Tim Hetherington
Thursday, April 21, 2011 at 4:16PM
stephanie in photography, war

Tim Hetherington. Still from Restropo, 2010.Tim Hetherington was a British news photographer who made a career covering conflict for news organisations and for Human Rights Watch.  He was not a removed observer behind the camera, but an engaged humanitarian who intervened either directly or through a sustained commitment to struggles such as the Liberian civil war, and the current Libyan war in Misrata, where he was killed on April 20.

Current estimates put the death toll in Libya between February 16 and April 21 as two and a half thousand opposition and eight hundred Gaddafi loyalists.  It is an ugly war with executions, lynchings, rapes, mercenaries, untrained troops, betrayals, lies and human shields.  The death estimates indicate the asymmetry of this war.

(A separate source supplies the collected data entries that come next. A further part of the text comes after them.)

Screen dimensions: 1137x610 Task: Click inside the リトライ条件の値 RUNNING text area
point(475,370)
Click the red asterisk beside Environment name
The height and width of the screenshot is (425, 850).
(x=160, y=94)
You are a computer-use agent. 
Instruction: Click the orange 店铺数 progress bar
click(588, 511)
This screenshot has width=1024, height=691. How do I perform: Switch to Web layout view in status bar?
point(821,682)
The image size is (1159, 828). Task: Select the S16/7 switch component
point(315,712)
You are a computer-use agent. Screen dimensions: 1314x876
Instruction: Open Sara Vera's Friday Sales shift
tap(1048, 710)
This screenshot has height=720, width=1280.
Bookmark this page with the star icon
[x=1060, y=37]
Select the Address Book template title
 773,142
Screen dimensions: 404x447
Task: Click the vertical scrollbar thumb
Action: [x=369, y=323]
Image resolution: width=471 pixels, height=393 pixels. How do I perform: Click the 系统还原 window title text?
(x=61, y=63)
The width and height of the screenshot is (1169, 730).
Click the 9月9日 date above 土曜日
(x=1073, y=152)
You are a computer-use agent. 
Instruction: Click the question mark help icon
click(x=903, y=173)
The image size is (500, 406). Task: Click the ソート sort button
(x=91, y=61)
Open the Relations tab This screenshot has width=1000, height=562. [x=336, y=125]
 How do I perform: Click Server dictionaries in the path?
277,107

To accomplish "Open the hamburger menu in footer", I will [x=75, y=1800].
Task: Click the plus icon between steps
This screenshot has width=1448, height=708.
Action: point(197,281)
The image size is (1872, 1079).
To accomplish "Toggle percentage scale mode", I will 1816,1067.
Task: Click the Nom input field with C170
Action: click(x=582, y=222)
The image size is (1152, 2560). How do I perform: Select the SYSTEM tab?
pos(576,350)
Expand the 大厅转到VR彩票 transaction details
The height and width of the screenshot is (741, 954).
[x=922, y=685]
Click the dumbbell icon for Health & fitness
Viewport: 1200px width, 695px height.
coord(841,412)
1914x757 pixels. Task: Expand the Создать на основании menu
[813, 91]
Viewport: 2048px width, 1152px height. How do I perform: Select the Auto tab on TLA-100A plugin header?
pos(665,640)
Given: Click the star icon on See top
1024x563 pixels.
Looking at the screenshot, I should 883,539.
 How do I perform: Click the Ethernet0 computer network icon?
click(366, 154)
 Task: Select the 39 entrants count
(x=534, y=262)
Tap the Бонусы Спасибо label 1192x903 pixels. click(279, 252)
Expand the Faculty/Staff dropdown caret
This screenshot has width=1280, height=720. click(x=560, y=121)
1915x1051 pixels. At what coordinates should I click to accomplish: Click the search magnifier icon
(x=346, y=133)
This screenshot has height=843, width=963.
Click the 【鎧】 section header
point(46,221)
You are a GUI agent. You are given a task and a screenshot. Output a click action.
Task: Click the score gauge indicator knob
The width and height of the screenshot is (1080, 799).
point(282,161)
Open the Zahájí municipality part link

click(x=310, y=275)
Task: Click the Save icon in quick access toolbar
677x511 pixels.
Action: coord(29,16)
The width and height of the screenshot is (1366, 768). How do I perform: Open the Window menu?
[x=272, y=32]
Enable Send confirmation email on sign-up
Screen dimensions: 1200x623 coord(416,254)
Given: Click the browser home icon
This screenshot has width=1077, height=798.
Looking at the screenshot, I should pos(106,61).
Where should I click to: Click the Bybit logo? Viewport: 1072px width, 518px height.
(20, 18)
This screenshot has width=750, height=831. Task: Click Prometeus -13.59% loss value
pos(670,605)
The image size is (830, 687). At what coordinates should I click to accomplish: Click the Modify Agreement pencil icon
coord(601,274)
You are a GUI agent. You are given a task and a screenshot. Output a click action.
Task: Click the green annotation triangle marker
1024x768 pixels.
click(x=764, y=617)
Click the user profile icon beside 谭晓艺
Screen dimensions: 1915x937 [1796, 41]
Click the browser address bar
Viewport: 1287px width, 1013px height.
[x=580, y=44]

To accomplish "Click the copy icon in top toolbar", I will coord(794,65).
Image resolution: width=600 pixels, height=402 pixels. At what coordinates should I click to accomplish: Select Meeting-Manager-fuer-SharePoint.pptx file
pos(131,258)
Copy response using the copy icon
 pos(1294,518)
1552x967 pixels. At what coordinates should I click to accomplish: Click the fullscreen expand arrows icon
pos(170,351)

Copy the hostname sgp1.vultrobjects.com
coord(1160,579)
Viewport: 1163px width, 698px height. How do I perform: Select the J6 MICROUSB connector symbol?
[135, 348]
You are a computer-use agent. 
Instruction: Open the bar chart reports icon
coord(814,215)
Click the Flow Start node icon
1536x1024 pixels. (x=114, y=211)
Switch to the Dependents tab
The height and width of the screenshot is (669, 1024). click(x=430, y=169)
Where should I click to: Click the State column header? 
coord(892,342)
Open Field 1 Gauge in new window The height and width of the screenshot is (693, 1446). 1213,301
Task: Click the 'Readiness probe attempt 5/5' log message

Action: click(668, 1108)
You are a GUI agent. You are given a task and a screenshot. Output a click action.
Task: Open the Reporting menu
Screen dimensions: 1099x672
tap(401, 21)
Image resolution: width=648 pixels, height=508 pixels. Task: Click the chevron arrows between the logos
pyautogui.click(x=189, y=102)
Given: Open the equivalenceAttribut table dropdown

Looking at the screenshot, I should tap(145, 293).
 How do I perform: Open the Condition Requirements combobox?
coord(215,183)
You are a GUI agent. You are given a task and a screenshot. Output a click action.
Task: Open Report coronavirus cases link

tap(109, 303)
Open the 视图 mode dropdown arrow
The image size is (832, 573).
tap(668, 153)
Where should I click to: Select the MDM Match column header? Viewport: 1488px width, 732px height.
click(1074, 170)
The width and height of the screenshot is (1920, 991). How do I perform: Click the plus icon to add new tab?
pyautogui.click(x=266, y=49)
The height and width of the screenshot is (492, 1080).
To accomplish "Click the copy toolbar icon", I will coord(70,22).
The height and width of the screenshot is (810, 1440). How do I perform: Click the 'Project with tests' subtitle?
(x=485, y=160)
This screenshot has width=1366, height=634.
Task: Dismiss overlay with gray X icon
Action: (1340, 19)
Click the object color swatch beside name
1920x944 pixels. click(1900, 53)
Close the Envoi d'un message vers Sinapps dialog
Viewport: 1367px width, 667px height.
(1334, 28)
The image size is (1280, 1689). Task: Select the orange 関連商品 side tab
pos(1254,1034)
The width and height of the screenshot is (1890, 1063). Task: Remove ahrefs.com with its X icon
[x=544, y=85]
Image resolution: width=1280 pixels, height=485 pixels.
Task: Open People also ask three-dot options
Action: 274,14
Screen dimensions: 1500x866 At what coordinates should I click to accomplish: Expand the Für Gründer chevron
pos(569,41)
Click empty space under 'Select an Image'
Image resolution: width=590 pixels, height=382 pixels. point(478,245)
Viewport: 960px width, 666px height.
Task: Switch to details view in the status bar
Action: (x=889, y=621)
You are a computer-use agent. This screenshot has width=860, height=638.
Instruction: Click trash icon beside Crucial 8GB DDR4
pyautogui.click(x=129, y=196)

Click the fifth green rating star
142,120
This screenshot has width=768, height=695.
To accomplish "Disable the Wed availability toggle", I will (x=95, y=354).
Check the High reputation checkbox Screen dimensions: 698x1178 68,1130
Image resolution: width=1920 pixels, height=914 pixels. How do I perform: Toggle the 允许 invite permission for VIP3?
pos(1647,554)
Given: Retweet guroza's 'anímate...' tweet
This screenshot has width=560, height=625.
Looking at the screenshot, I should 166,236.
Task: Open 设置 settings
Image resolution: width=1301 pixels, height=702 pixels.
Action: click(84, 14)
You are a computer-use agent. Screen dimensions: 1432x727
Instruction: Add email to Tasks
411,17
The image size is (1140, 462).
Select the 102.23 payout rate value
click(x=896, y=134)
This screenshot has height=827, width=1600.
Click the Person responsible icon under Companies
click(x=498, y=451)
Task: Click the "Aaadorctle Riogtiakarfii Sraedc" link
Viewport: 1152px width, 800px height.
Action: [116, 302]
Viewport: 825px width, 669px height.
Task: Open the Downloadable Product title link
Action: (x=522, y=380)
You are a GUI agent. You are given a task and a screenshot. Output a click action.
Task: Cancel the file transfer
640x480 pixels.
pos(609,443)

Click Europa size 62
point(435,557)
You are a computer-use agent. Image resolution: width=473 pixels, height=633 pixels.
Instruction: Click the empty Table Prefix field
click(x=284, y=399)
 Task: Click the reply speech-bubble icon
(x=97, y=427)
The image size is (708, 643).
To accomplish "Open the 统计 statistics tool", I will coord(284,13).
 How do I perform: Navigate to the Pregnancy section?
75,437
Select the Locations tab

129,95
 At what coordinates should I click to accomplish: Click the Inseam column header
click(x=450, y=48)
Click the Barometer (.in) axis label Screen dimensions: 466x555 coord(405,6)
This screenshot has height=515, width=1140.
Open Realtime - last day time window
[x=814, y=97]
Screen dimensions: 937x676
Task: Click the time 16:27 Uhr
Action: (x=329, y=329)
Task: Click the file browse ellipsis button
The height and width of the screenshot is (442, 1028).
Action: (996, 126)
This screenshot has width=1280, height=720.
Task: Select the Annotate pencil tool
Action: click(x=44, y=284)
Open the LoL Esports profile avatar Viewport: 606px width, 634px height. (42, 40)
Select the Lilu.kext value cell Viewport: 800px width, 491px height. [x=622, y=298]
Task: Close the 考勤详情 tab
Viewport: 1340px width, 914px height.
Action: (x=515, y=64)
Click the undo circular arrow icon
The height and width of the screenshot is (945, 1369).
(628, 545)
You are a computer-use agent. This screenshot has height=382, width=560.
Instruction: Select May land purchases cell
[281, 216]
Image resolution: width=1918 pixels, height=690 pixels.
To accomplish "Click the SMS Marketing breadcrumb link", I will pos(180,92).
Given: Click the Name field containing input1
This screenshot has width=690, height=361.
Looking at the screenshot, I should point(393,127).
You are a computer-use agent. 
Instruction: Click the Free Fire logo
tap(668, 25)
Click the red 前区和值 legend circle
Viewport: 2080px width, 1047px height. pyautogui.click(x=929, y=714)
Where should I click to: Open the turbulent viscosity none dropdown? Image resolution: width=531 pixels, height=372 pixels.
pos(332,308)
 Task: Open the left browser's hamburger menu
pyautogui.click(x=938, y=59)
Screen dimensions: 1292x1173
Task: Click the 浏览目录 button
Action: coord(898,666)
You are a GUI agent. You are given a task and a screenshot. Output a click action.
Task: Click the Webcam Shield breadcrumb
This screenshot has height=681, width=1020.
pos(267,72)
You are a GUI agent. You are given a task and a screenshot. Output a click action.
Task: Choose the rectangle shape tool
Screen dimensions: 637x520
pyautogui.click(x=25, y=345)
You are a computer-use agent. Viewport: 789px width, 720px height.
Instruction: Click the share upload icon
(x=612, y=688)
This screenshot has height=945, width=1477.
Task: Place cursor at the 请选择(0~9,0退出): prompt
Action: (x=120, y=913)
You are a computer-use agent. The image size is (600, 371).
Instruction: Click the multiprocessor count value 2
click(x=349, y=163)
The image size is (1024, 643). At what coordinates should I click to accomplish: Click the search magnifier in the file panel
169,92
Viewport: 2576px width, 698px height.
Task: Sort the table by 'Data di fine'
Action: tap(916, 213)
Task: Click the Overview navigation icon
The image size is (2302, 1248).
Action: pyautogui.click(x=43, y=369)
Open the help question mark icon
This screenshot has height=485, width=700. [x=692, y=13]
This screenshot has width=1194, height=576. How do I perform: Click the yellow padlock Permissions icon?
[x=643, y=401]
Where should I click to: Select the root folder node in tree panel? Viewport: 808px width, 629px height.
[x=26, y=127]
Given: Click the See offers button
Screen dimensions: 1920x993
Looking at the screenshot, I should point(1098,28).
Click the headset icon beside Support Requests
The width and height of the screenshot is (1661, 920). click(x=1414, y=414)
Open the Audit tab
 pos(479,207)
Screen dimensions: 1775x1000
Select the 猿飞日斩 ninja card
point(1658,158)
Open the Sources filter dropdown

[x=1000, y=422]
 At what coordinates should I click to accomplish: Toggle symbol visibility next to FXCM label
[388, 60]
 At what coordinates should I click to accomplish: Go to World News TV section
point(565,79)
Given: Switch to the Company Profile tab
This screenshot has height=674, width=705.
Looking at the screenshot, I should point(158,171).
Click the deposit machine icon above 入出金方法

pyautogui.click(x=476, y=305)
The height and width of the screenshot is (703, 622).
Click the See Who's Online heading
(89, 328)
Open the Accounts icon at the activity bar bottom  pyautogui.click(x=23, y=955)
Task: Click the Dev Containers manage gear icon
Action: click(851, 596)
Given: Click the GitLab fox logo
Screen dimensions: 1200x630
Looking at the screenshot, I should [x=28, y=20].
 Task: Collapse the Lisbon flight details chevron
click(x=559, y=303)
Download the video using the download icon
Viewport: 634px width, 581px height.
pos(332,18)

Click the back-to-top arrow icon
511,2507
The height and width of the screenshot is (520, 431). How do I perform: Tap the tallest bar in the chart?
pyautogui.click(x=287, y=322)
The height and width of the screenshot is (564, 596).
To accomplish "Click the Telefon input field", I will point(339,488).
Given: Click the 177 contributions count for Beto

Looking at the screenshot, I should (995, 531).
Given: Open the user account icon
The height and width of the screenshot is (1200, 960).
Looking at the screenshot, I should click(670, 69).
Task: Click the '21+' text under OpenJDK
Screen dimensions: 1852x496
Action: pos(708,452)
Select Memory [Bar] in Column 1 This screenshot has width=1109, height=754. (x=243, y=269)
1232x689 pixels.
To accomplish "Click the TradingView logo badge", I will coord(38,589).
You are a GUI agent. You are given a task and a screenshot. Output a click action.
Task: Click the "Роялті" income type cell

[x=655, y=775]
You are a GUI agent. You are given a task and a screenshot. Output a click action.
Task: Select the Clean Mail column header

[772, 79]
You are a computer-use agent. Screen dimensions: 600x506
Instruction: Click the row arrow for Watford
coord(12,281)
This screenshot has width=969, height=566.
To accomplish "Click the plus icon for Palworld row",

Restropo, from which the above still is taken, was a 2010 film about US forces in Afghanistan, in the Korengal Valley.  The image could have been from many or any war: dugouts, trenches, blasted landscapes, small indications of soldiers trying to stay human. Photo-journalists, such as Hetherington and Chris Hondros, also killed on April 20 in Misrata, or Rory Peck killed in Moscow in 1993, reporters such as Orla Guerin – they are witnesses, for us, at great personal sacrifice.